• What you need to do: Duplicate the records from the line with "Open the Service settings section" to the line with "click(500, 387)", both included, and leave the pictures out of your answer.

• Task inputs:

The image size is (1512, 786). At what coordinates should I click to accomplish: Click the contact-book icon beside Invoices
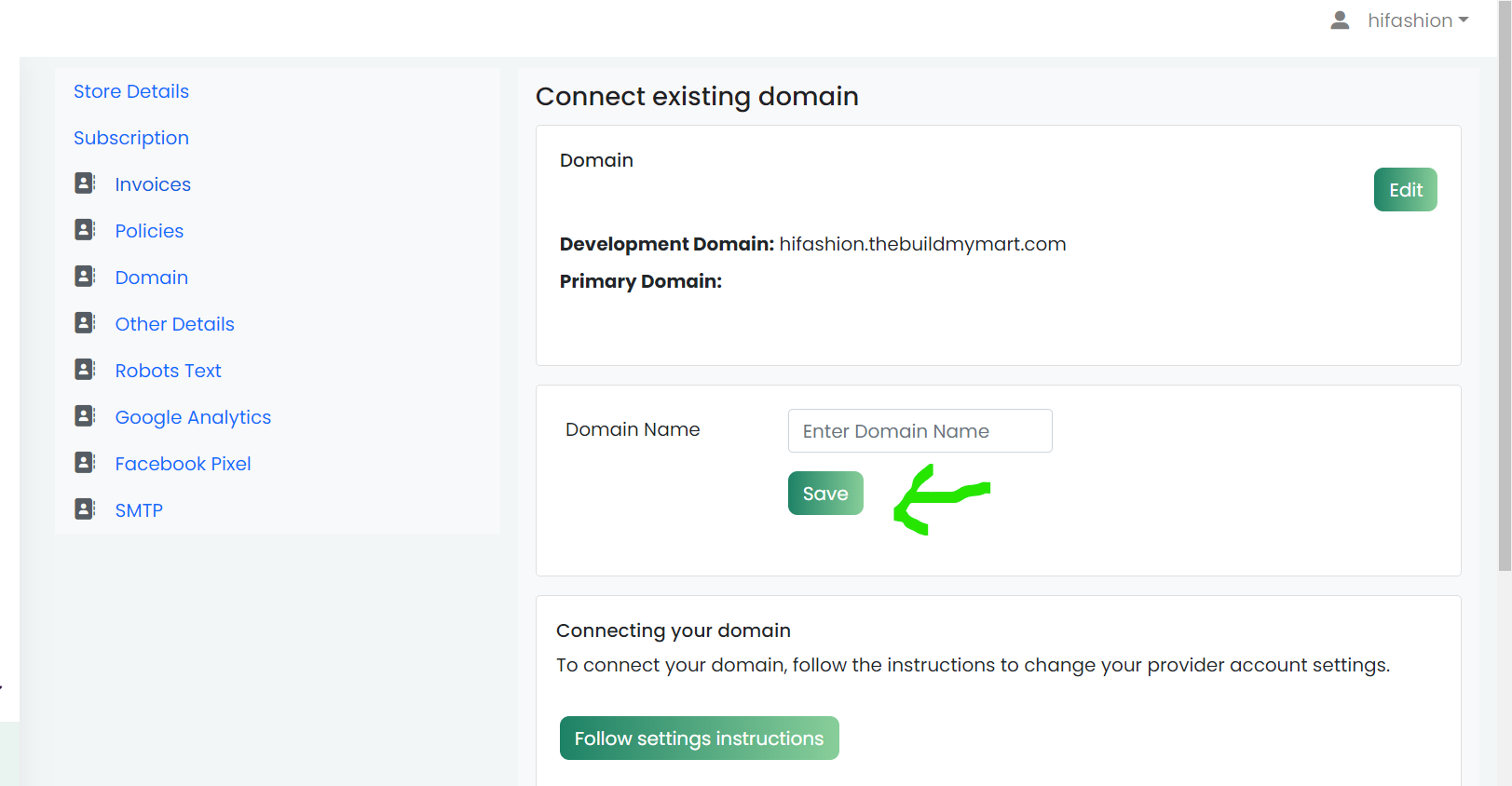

* * *

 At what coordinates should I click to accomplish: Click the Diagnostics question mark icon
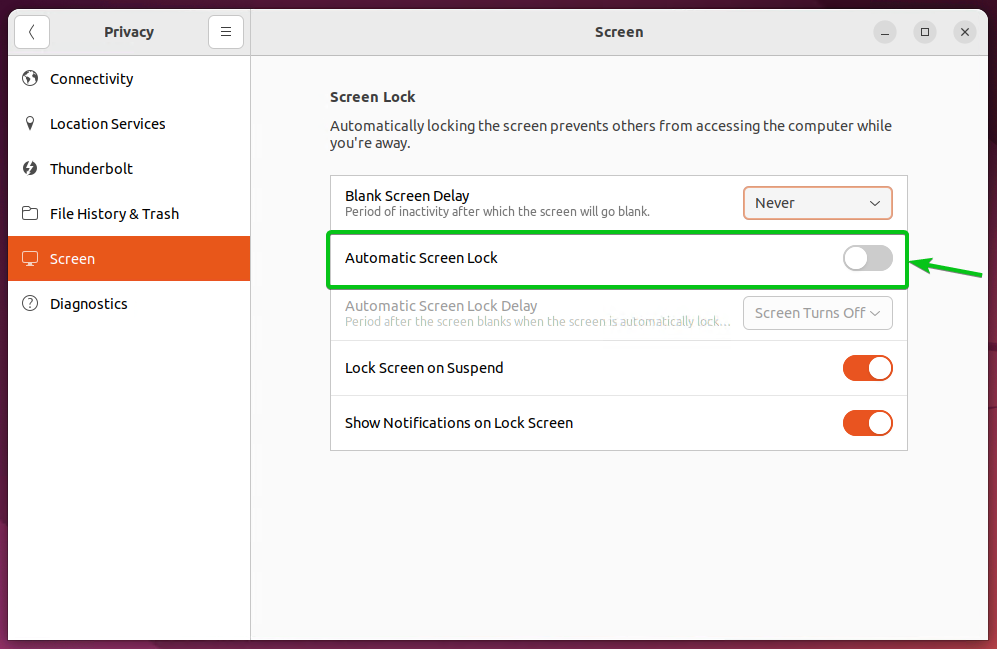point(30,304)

==

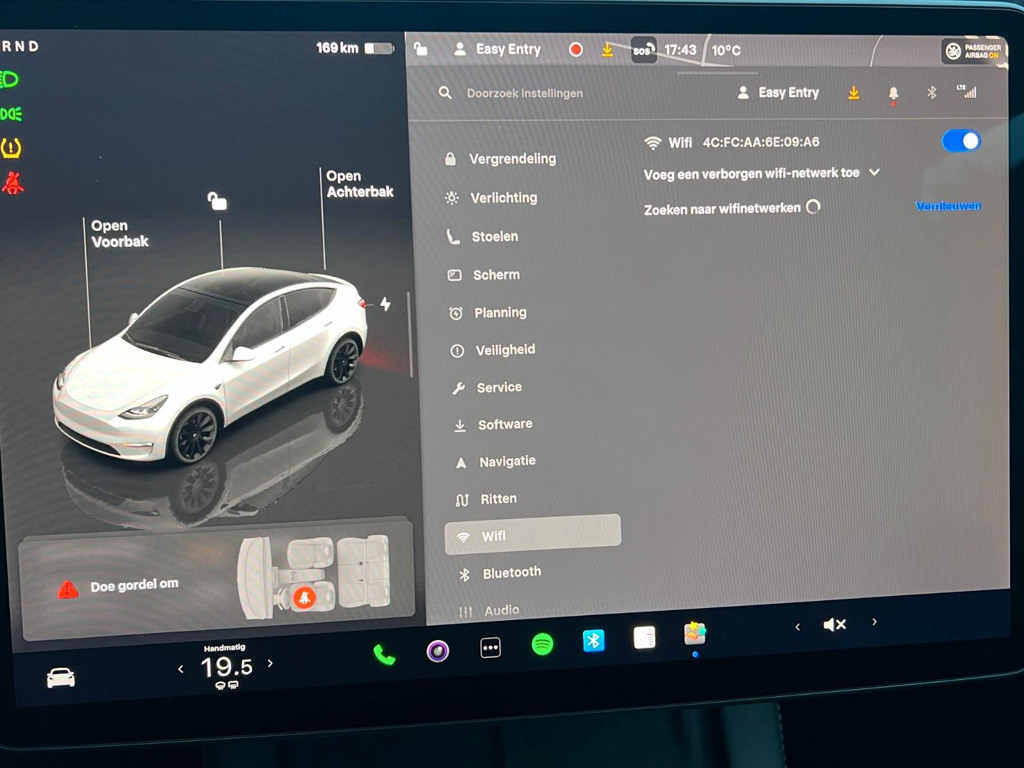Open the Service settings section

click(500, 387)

• Solution to the problem:
Open the Service settings section

click(500, 387)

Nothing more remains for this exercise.